Conversations 6: Thinking About Models
Indeed, some of the inherent arrogance in this implies has enlightenment roots. The enlightenment science placed the humans as the masters of the universe, and eventually this translated into taking an individualistic perspective about all success, 'how I made it' celebrationism. The fact that individual success is often a combination of different factors, including sheer chance, and contributions of many other individuals, was completely forgotten. The celebration of individualism is apparent in the life of a man such as Ben Franklin, but a good biographical tale, such as Isaacson's that I own, always put the narrative in the perspective.
The 'strong leader' concept is based on execution, that someone who can make dissidents come around and get things done. However, this works only as far as what needs to be done is clear. This perspective changes when the future is uncertain and we are supposed to figure out what is to be done in the first place. One can see a straight-line progression from industrial revolution to present, but if anything, things are less than certain in the aftermath of great recession, government bankruptcies and huge growth in inequality. At times like this, one needs perhaps a leader as a 'sheep-dog', in C K Prahalad's metaphor, a leader who has a sense of the future and commitment from all fellow-travellers, but one who is willing to listen and learn - and not just talk. The populist models that we have now are too focused on manipulating (nudge is perhaps the right word) than listening, and we are losing the whole concept of listening as we get too confident about being able to change minds.

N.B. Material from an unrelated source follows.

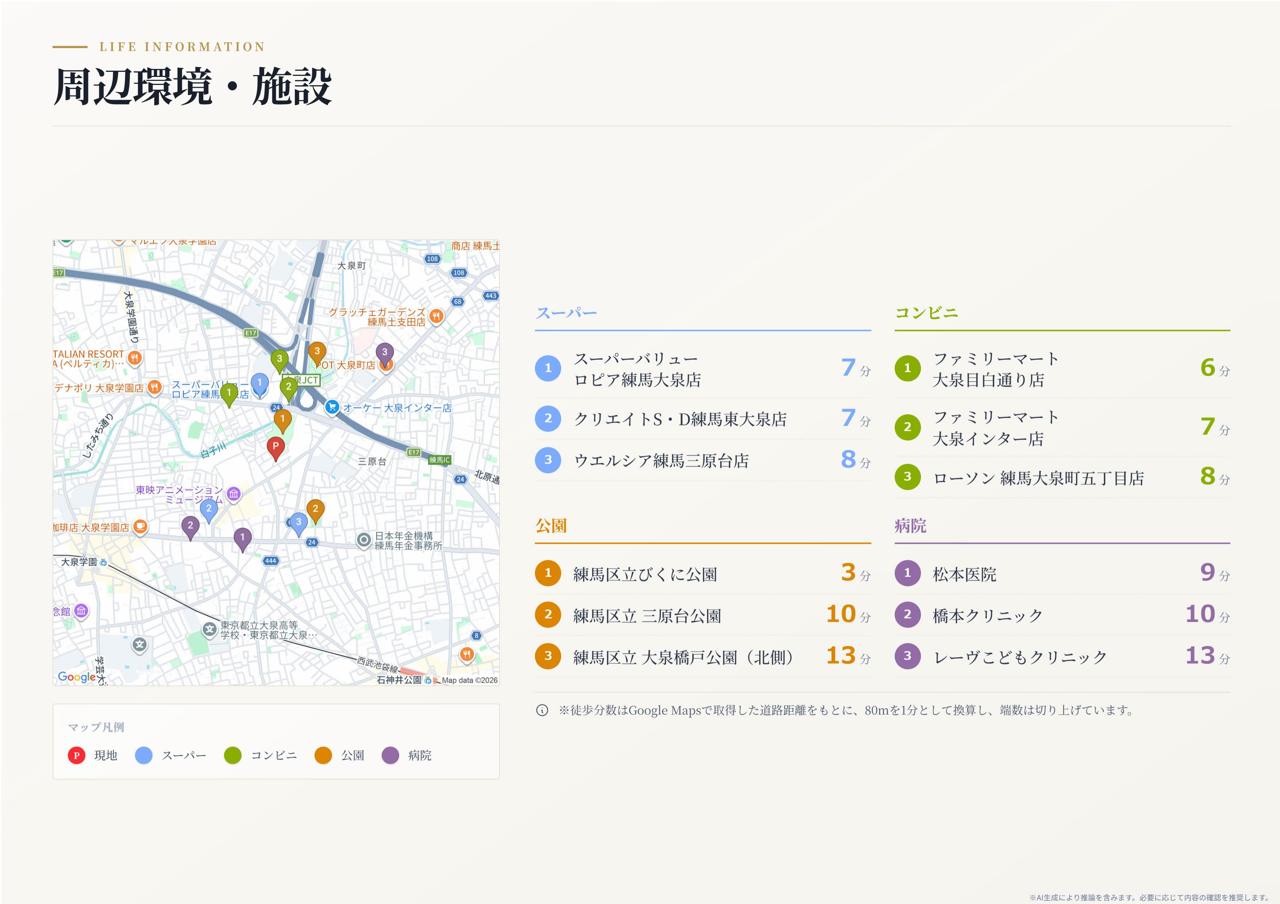Click the red 現地 legend marker

(76, 755)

This rambling thought (this is why I called these posts, 'conversations') sets the agenda for my next three months' focus: Developing a view about leadership. As I mentioned in a previous post, I am trying to focus my individual endeavours into themes, so that even if I am not studying formally, I am able to develop my own knowledge and skills. I have been teaching a course called 'Leadership Journey' for the last two years, and I am planning to make a summary of all the discussions I have had around this, and follow this up with a series of biographical and theoretical studies. My objective is to develop an understanding of a leadership model useful for my own leadership journey, and indeed, I would like to develop a course or write an essay around it some day.